"Corippo is the gentlest village in the Verzasca Valley. A triangular conglomeration of grey houses with black roofs cascading onto the church that bears the impact by standing diagonally." This is how the Ticino writer Piero Bianconi described this rare example of an authentic rural settlement south of the Alps. Perfectly preserved, Corippo is protected at national level. Its uniqueness lies in the harmony created by the simple architecture of the slate-roof stone houses, all oriented in the same direction and connected by narrow paths.


The visit

Going up the Verzasca Valley, the village of Corippo springs out almost suddenly after passing the town of Vogorno, in the vicinity of San Bartolomeo. The slope on which the village is perched is so steep that according a local legend the Corippo inhabitants would tie a bag of fabric to the chicken's tails to prevent the eggs from rolling down the hill!

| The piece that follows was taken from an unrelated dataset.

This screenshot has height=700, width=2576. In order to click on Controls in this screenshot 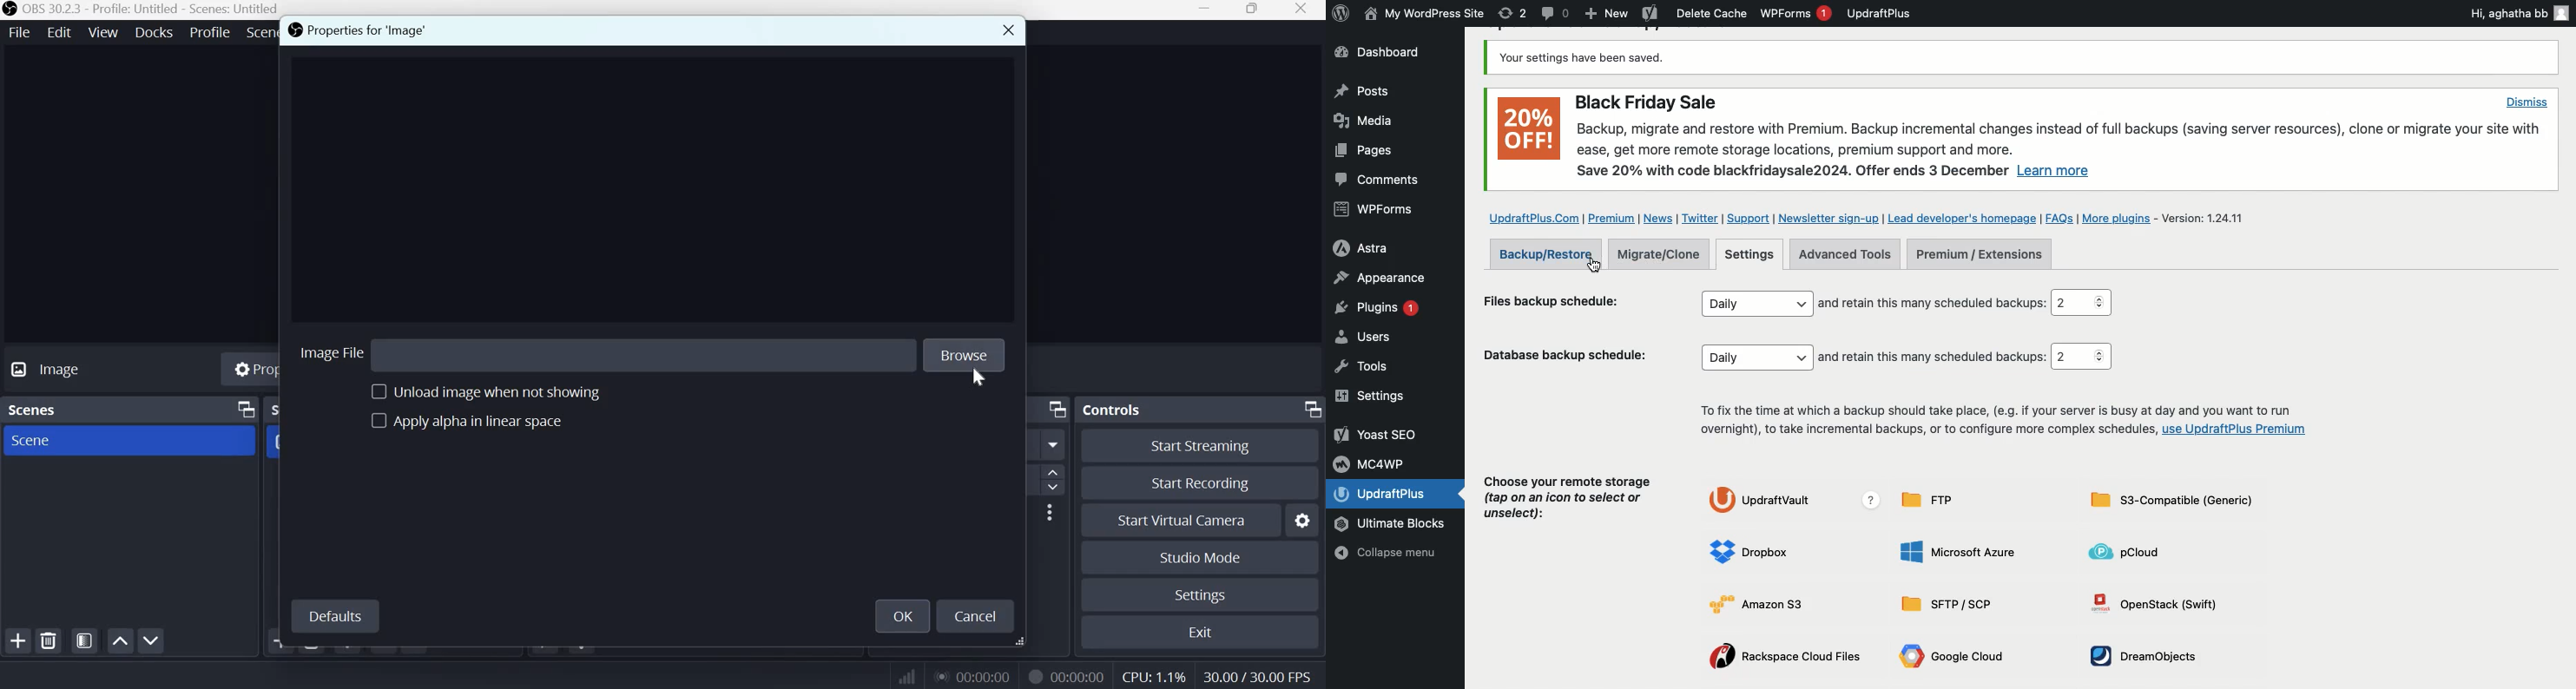, I will do `click(1112, 409)`.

The long and narrow terracing visible at the front and back of the houses and supported by dry-laid walls are for poor vegetable gardens growing mostly rye and hemp. The stone-slated roofs are set on extremely solid and well-conceived beams that, just like the flooring, were preferably made of chestnut wood. The stones of the supporting walls are almost always thick and well squared. The windows are small and sometimes framed by a decorative strip of white lime with gratings. The village is considered a monument of national importance and is, therefore, rigorously protected. In 1975, in occasion of the European Architectural Heritage Year, Corippo has been designated “exemplary architectural implementation”.

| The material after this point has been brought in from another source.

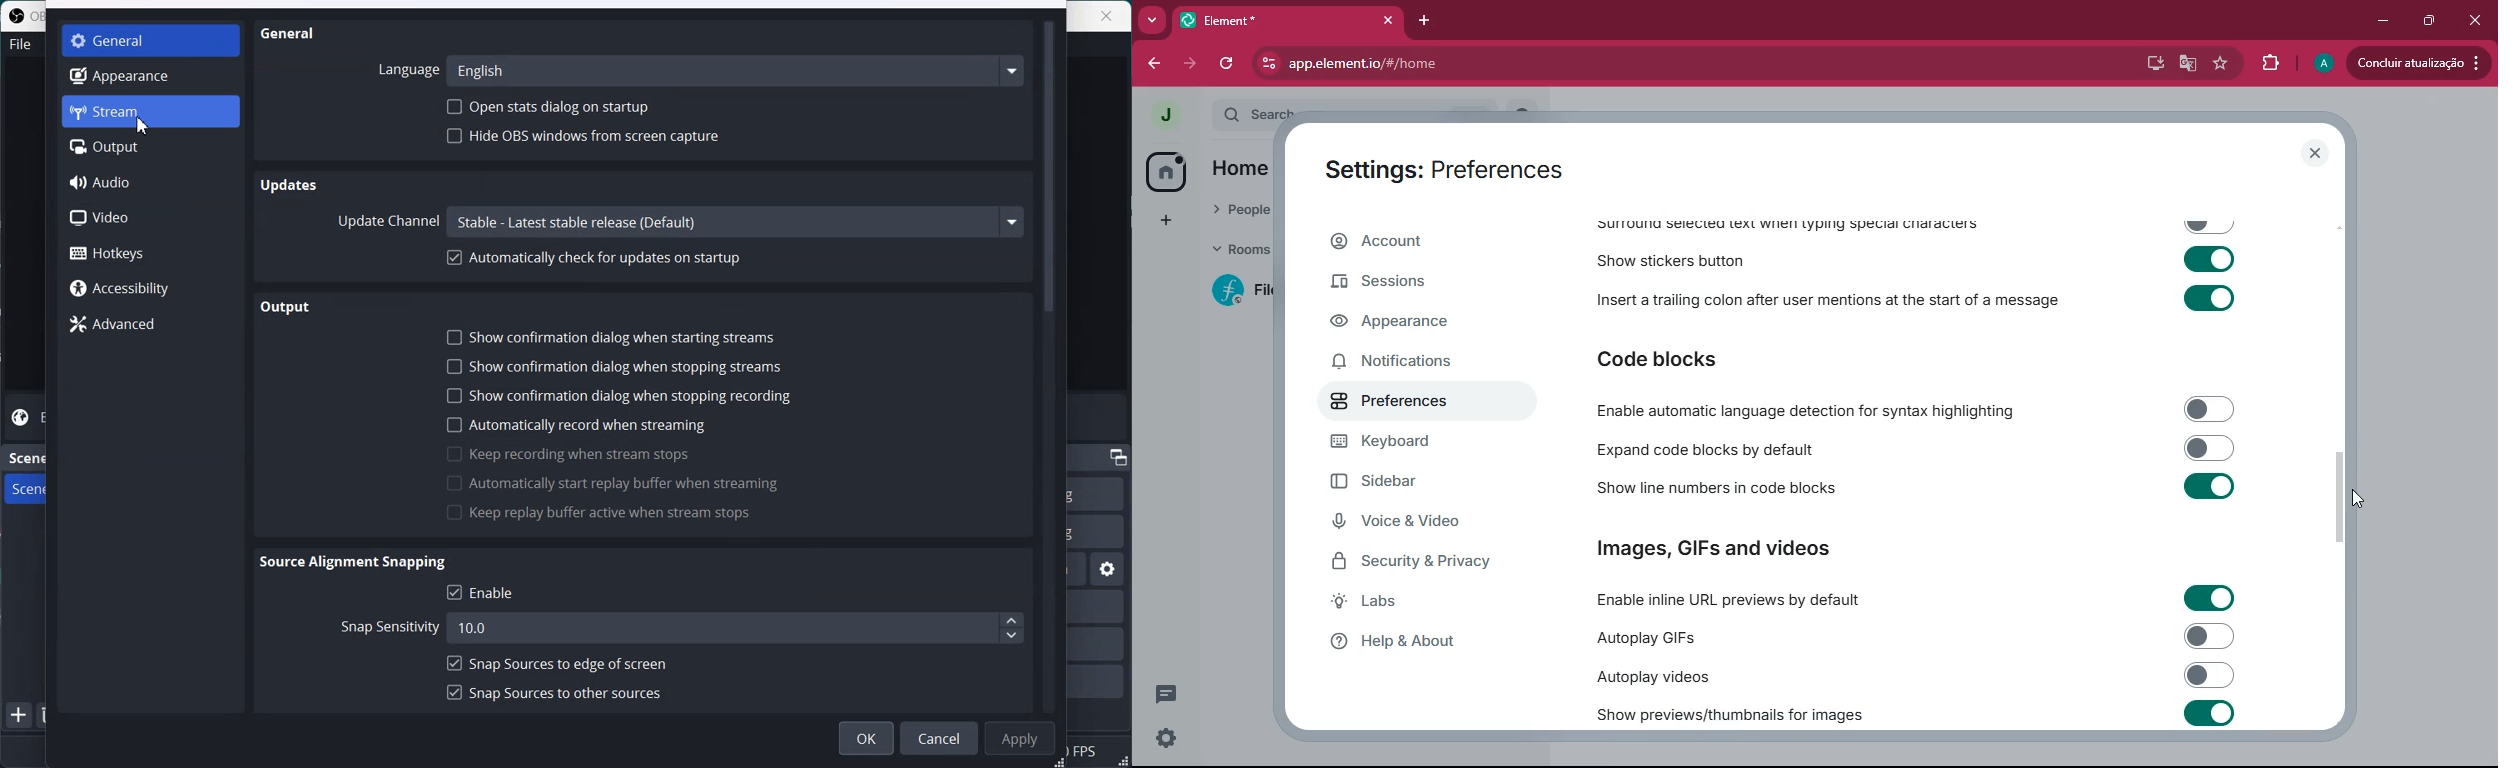  I want to click on Appearance, so click(150, 75).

For centuries the inhabitants were farmers and shepherds of cows, goats and sheep. They practiced transhumance since the 14th century, wintering with the livestock on the Magadino plain, where there was no scarcity of pastures and forage. Many examples of rural objects and tools used by the Corippo and Verzasca inhabitants are exhibited in the Ethnographic Museum in Sonogno.

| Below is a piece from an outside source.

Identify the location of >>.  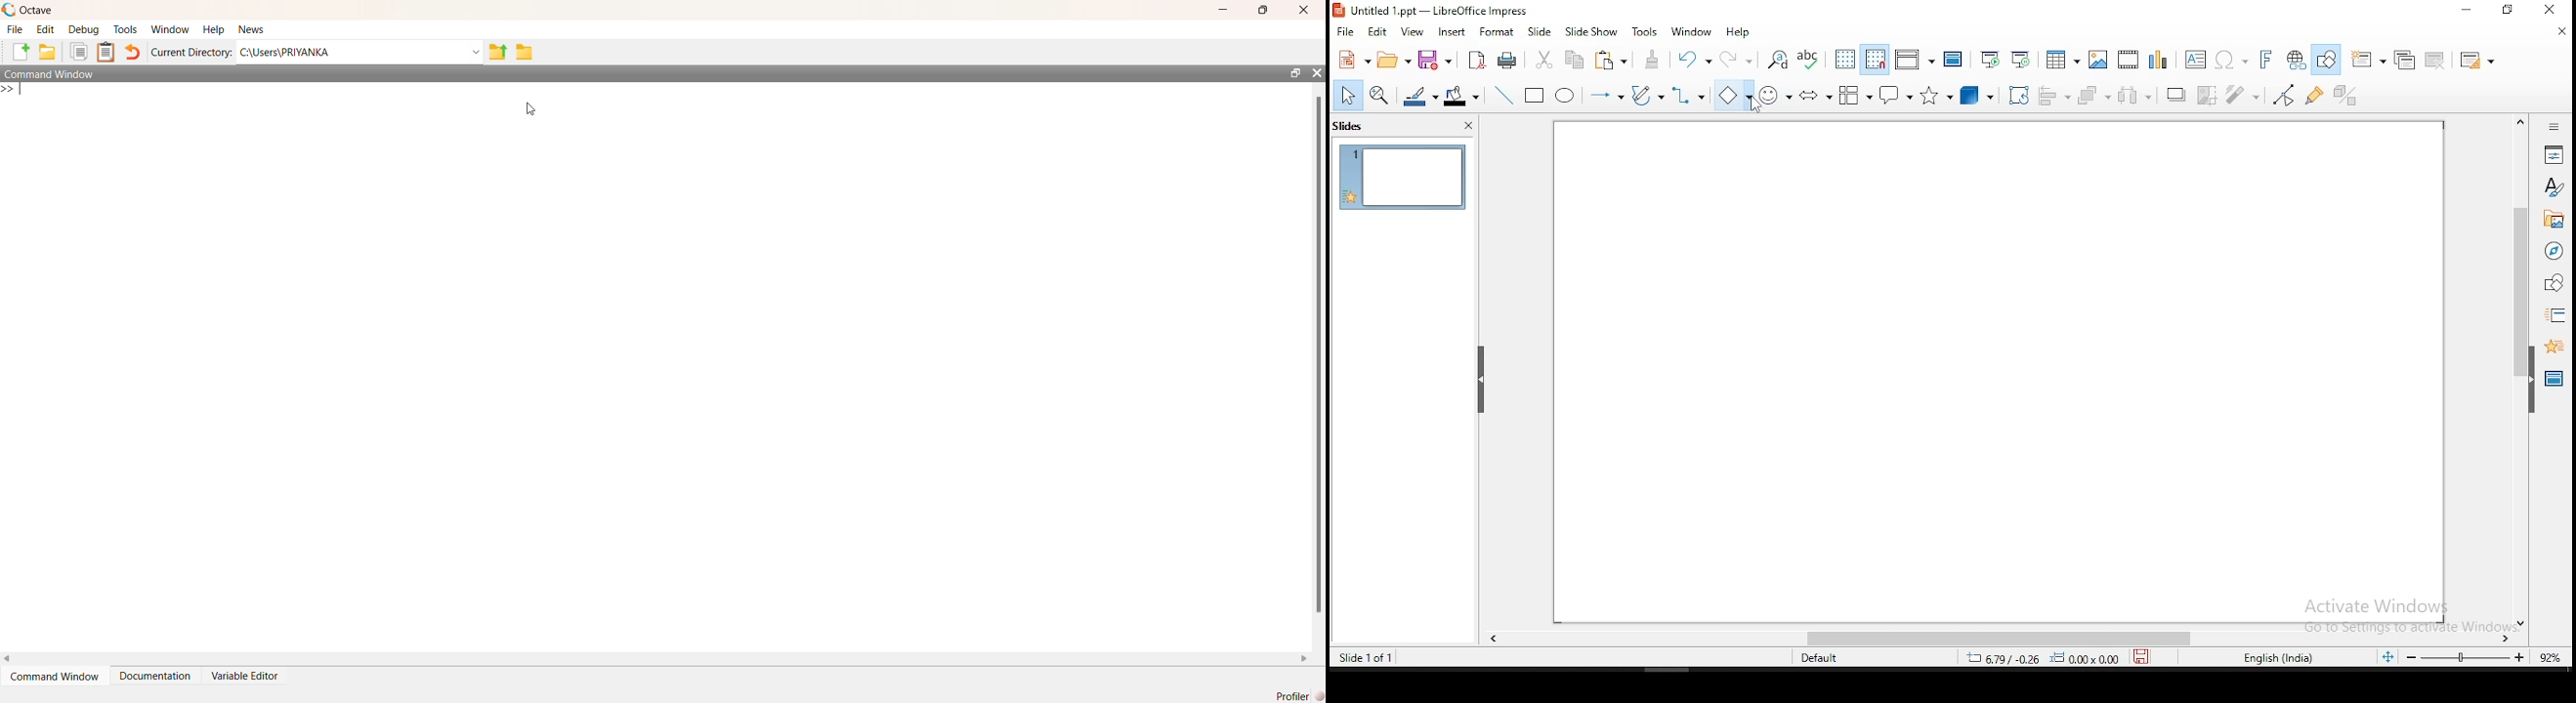
(12, 90).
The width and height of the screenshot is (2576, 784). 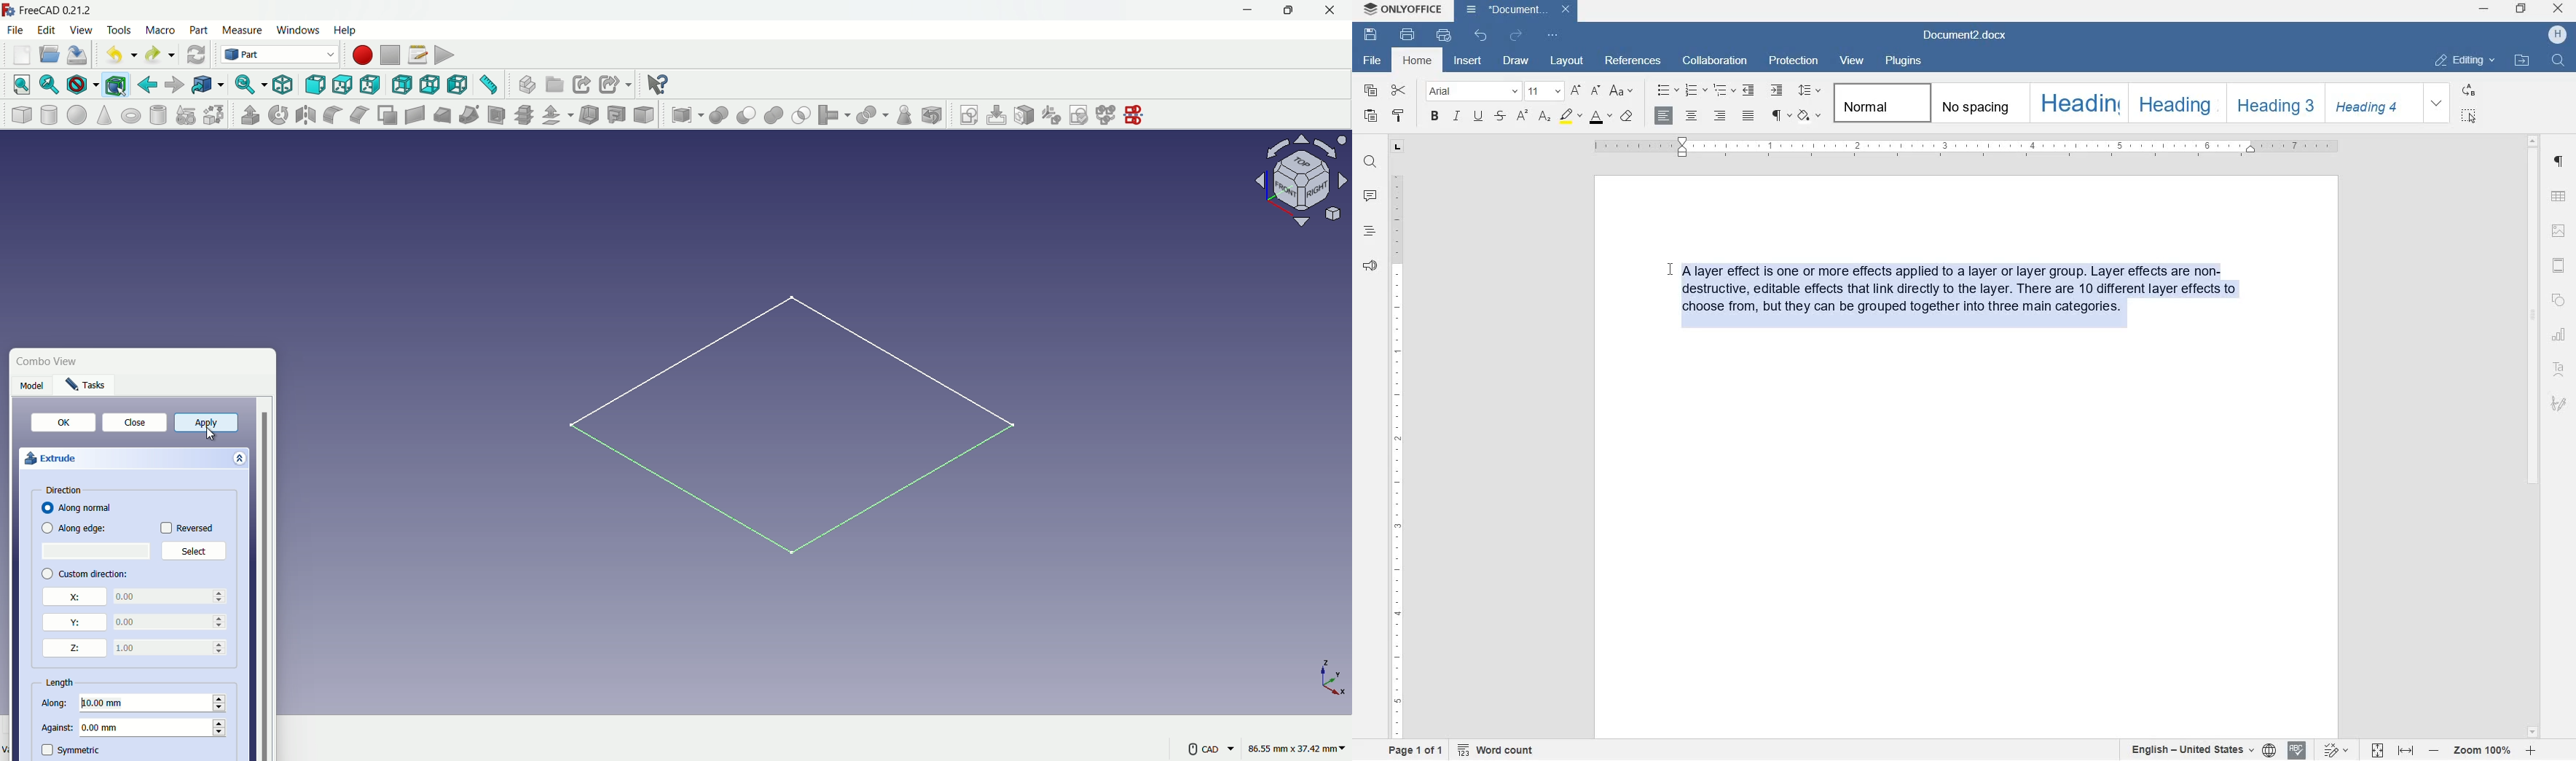 What do you see at coordinates (2175, 103) in the screenshot?
I see `heading 2` at bounding box center [2175, 103].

Corippo's incessant depopulation - passing from a 294 residents in 1850 to today's 12 - is predominantly caused by emigration, inevitable due to the scarcity of agricultural resources. The most favoured destinations have been California (employment on ranches) and Australia (gold mining). Many Verzasca people of young and very young ages, like the residents in other Swiss-Italian valleys, used to emigrate only during the winter months, from November to Easter, to Lombardy and Piedmont to work as chimney sweepers. An entire section of the Ethnographic Museum in Sonogno is dedicated to this subject. The road was built only at the end of the 1800s.